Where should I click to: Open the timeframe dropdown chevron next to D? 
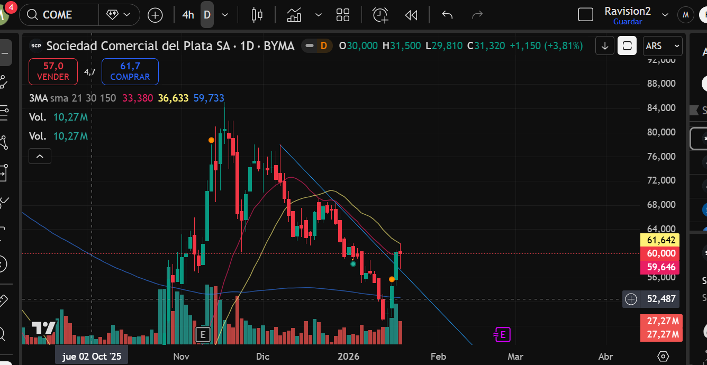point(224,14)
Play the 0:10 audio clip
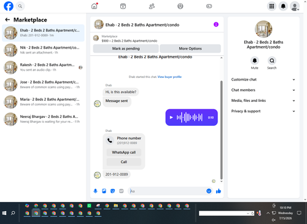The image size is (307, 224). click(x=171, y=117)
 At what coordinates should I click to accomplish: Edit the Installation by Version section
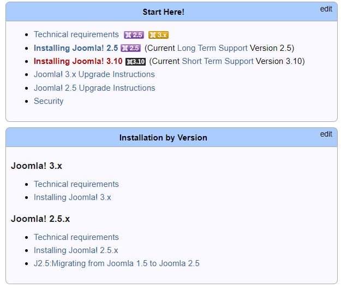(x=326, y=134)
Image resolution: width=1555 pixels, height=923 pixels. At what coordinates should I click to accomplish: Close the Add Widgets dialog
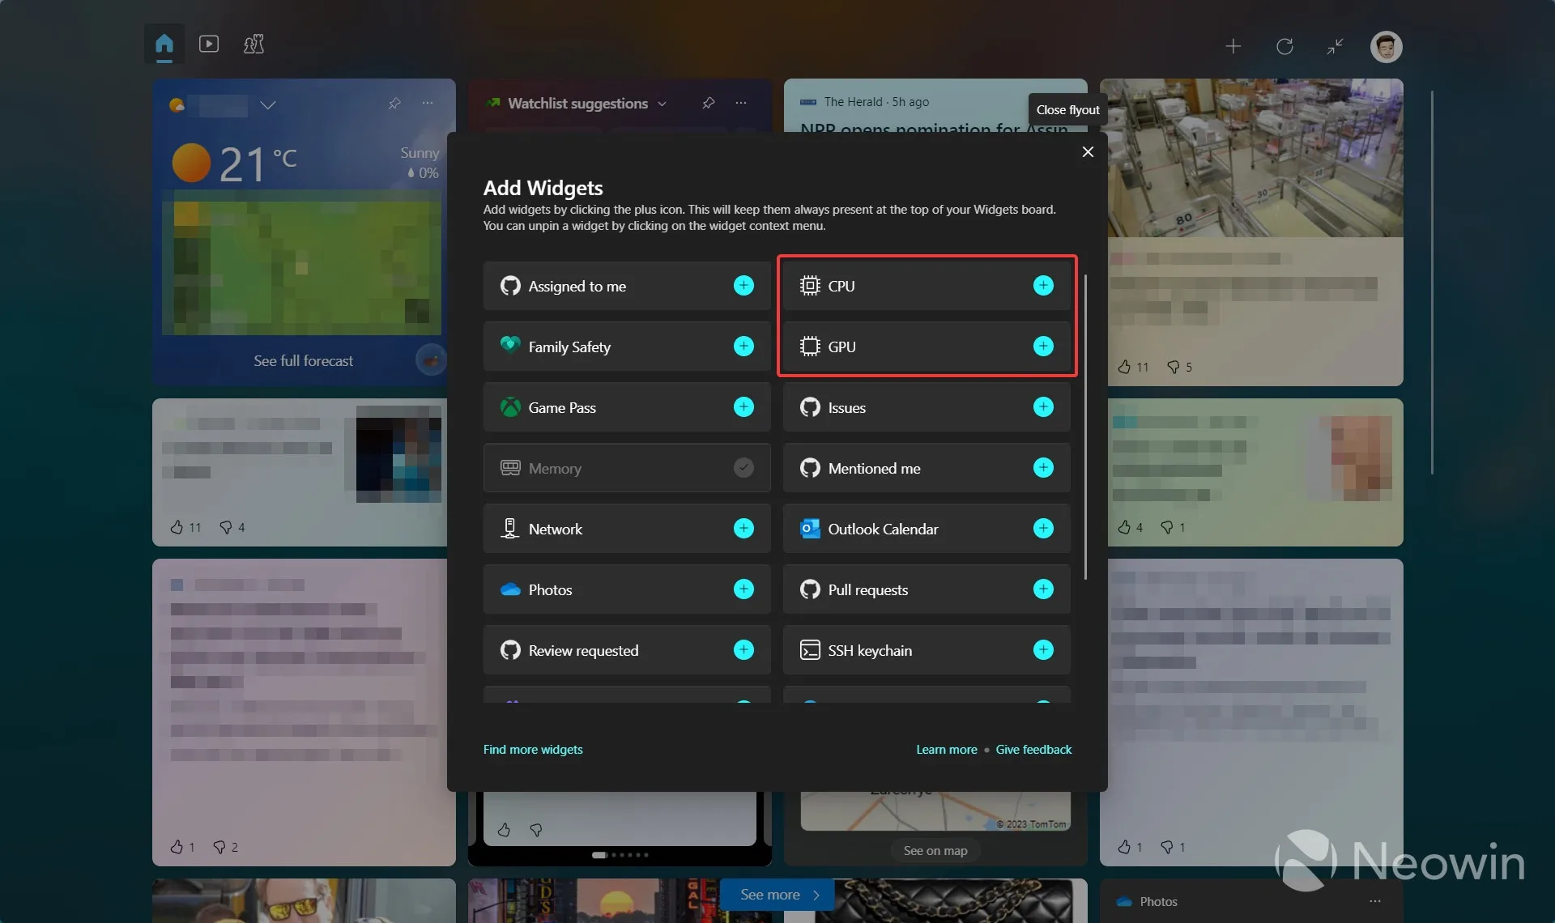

........

→ What is required: Could you reproduce every entry exactly, leaving out the pictures?

→ Task result:
Where should I click to: Open the timeframe dropdown chevron next to D? 
point(224,14)
Play the 0:10 audio clip
The image size is (307, 224). click(x=171, y=117)
 At what coordinates should I click to accomplish: Edit the Installation by Version section
(x=326, y=134)
Image resolution: width=1555 pixels, height=923 pixels. At what coordinates should I click to accomplish: Close the Add Widgets dialog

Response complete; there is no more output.